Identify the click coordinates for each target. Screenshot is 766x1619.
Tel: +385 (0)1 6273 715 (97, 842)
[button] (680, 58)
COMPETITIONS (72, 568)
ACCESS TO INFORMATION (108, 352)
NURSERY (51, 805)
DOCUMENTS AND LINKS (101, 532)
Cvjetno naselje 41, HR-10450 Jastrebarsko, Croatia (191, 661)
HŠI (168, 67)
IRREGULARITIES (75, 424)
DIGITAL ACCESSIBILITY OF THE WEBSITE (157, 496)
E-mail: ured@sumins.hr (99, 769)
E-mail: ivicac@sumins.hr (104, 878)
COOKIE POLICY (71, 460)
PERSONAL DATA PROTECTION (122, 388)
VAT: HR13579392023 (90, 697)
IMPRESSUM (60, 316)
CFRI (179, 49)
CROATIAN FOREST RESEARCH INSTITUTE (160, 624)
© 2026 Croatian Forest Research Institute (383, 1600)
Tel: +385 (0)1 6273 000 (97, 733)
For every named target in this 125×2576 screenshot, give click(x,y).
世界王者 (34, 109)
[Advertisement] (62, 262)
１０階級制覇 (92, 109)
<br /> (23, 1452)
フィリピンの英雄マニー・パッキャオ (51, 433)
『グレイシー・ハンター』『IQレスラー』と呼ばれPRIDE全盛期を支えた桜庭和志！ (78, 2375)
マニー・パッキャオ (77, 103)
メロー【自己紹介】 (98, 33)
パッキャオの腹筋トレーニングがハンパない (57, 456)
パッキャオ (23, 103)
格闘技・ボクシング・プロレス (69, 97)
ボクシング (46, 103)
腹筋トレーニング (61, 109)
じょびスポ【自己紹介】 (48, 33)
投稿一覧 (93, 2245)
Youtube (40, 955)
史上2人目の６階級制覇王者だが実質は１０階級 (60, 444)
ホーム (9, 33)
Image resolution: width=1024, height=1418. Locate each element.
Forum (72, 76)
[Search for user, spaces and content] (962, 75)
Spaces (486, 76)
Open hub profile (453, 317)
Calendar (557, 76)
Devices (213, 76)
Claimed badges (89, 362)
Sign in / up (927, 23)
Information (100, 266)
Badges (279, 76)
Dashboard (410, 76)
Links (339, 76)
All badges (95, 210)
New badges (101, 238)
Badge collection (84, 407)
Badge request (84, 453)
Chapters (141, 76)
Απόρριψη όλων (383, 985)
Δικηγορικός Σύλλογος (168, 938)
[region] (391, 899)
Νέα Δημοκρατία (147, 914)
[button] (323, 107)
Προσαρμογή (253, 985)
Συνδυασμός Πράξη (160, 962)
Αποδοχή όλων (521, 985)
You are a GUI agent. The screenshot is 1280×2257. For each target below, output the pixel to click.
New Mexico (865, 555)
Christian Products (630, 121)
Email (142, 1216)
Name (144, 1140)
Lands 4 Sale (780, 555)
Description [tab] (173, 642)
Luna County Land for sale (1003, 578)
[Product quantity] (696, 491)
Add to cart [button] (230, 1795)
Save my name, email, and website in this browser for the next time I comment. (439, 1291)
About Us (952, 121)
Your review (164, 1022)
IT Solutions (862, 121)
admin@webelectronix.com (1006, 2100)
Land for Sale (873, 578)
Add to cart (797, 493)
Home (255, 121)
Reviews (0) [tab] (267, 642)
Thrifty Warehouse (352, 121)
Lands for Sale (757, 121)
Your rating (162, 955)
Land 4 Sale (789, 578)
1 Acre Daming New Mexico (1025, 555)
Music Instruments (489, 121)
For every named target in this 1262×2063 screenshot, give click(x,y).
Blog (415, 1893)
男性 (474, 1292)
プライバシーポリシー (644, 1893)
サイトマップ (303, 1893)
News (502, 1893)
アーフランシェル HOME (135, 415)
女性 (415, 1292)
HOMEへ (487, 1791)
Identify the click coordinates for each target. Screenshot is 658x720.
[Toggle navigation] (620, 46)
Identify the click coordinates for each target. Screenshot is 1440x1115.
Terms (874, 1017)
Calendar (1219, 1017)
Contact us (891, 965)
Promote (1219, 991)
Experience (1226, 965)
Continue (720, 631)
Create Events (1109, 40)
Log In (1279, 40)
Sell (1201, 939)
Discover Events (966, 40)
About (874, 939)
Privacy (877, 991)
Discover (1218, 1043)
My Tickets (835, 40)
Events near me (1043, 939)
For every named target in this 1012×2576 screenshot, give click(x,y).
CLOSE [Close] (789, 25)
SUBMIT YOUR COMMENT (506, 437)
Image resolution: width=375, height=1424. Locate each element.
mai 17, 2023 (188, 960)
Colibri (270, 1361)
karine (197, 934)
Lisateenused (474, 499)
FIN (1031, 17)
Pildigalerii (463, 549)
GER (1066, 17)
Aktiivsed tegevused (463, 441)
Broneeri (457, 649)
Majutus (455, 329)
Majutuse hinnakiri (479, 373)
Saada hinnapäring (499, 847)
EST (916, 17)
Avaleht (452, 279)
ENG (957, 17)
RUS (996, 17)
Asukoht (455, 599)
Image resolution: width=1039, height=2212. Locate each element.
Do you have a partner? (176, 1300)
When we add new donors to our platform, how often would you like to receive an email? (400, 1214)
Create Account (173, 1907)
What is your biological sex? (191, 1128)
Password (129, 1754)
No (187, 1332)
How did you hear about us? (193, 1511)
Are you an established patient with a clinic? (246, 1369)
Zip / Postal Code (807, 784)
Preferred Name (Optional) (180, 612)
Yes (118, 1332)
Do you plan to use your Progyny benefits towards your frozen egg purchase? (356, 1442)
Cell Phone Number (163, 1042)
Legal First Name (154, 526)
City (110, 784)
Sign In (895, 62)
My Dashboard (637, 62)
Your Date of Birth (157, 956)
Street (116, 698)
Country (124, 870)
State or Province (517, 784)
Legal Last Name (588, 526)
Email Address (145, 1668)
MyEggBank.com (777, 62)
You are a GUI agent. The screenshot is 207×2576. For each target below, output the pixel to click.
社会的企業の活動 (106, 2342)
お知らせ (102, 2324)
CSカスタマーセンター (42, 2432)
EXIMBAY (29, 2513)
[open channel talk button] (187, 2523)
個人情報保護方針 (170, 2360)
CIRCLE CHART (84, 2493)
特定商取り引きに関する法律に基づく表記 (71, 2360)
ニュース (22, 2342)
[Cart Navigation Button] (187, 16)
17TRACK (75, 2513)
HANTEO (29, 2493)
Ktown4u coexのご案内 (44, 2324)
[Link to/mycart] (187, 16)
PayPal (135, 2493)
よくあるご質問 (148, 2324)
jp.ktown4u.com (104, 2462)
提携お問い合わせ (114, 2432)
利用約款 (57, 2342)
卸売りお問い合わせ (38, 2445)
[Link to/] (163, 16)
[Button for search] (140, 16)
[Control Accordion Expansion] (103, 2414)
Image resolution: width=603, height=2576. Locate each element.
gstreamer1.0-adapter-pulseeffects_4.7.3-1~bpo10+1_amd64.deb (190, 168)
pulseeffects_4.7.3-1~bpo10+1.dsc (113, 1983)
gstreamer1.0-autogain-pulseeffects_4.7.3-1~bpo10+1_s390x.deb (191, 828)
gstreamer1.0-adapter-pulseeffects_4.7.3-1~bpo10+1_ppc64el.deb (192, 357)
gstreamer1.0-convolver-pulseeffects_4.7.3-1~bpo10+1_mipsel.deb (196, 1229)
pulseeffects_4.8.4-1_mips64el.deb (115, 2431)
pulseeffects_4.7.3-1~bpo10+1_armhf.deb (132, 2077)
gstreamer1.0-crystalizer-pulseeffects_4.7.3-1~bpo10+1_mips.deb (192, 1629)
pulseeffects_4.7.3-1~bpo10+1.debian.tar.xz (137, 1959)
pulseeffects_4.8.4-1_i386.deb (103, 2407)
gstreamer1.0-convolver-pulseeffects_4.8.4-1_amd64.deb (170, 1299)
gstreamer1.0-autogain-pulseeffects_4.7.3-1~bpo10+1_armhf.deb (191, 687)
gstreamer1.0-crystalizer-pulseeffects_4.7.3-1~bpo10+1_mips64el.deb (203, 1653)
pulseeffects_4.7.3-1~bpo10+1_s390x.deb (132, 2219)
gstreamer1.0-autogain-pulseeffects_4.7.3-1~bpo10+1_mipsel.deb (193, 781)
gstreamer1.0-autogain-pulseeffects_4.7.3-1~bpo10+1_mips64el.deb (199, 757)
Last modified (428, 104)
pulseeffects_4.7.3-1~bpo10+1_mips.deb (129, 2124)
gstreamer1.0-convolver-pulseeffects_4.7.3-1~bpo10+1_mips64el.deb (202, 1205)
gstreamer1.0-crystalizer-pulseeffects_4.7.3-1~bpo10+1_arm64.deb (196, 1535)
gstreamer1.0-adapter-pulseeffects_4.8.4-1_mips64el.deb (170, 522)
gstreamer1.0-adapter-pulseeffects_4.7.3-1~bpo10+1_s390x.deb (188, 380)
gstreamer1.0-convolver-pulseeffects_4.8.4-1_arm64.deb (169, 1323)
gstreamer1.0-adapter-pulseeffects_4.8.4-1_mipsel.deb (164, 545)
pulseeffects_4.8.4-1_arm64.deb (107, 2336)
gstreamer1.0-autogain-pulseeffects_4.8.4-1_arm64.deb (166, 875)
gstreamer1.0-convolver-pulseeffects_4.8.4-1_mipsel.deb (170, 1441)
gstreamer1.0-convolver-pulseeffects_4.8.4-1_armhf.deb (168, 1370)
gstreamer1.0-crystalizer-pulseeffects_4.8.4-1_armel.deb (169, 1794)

==============================

Work to complete
Reproduce the items exactly, from the very beginning through the line containing "COOKIE POLICY (71, 460)", with both ends included.

Solution
Identify the click coordinates for each target. Screenshot is 766x1619.
Tel: +385 (0)1 6273 715 (97, 842)
[button] (680, 58)
COMPETITIONS (72, 568)
ACCESS TO INFORMATION (108, 352)
NURSERY (51, 805)
DOCUMENTS AND LINKS (101, 532)
Cvjetno naselje 41, HR-10450 Jastrebarsko, Croatia (191, 661)
HŠI (168, 67)
IRREGULARITIES (75, 424)
DIGITAL ACCESSIBILITY OF THE WEBSITE (157, 496)
E-mail: ured@sumins.hr (99, 769)
E-mail: ivicac@sumins.hr (104, 878)
COOKIE POLICY (71, 460)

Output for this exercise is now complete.